The Ipswich Football Team Has Seen Better Days


Eliot Donovan and Adam Coletti, Journalist

The Ipswich High School Tigers have historically been a force to be reckoned with in the Cape Ann League with 11 state championships.  Ipswich High School currently has 2 of the best rushers in the North Shore and is a very run-dominant team.  Coming out of a 1-7 regular season, the Tigers feel that the job is unfinished.  There are still 3 more games that can flip the Tigers’s season. If they can win these next 3 games, they can finish the season with a record of 4-7. This isn’t the best, but it is still better than last year’s record, which was 1-10.  After this past Saturday, the Ipswich Tigers pulled away from the Whittier Tech Wildcats 55-38.  After this weekend, the Ipswich tiger’s morale is up – and so is their record – as they approach the upcoming game against Arlington Catholic with eager anticipation.  

The Tigers’s season has had a few bumps in the road.  From the beginning of the season, the Ipswich football roster has been at an all time low with roughly 33 players suiting up for each game.  Other teams in the area have rosters that range from 60-100 players.  This seems to be a general trend in schools throughout the country as more and more kids are shying away from the physical sport.  There are many reasons for the nationwide downsizing of rosters.  Ipswich Tigers senior captain Henry Wright said in an interview, “I think football is definitely a tougher sport and it takes a lot more commitment than a normal sport. I think people just don’t want to do that.” 

Providing another take on the issue, Head Coach Zach Lamkin suggests, “It’s a combination of several factors, but mainly it’s the bad stigma of concussion and injuries that plague football. Football has a bad reputation when it comes to that, so parents are fearful, but it’s not exactly warranted. The new rules and equipment have really decreased injuries, especially head injuries, but mindsets haven’t adjusted with the times.  Football takes dedication, time, effort, resiliency and drive. Not a lot of kids these days are willing to make that commitment.”

Another challenge that the Tigers had to overcome was that almost half of the players on this year’s roster are freshman.  15 of the 33-player roster (6-8 start on the varsity level) are freshmen who are mostly 14-15 years old.  These freshmen have to go into an all-out brawl against seniors that weigh twice as much as them.  As Coach Lamkin says, “We are asking kids that are 15 years old to compete in a physical sport against kids that are 17-18 years old. There is a huge difference between a young man’s body between those ages. It’s not fair to ask these kids to do what they’ve done, but they’ve done it without hesitation. Most of the time any school may have 1 stud freshman come through once every few years and play meaningful minutes. We have about 8, with two of them starting on both sides of the ball.”  As Coach Lamkin said, it is usually rare that a freshman gets to see any varsity playing time, meaning that the schools that the Tigers face off against possess at least 6-8 more mature athletes.

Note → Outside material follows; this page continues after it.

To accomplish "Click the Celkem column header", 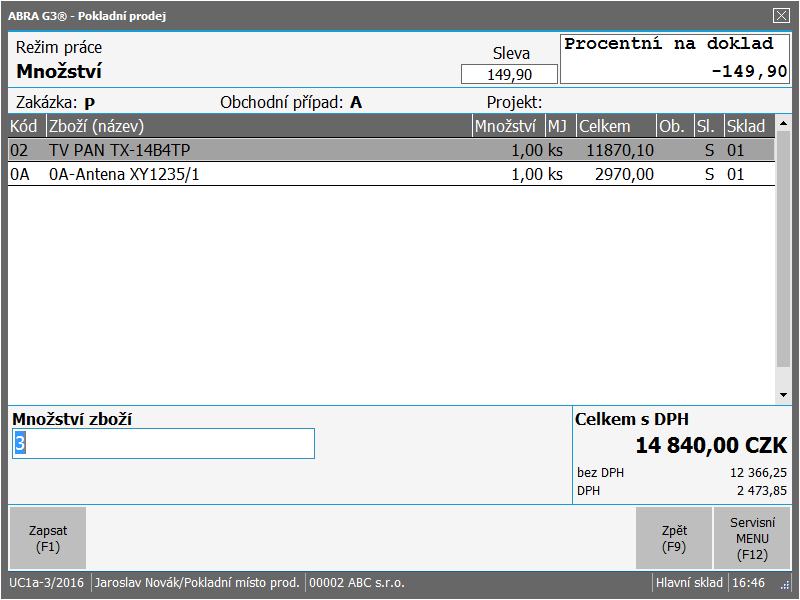I will [x=615, y=126].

It is not all bad though. With 15 freshmen on this year’s roster, Ipswich can only hope that this trend will continue into future years.  The 6-8 freshman that are starting this year on varsity only stand to improve and grow bigger.  The freshmen that are starting this year will certainly start next year and the years after that.  Senior Captain Henry Wright remarks,  “I think it is a great experience for them.”  Senior Captain Matthew McGowan speculates, “By the time the freshmen are seniors they will have enough seniors to start a full senior lineup, most of which will have 3 years of experience.” With those encouraging words, Ipswich can only hope for a brighter future for the Tigers that has more wins in it.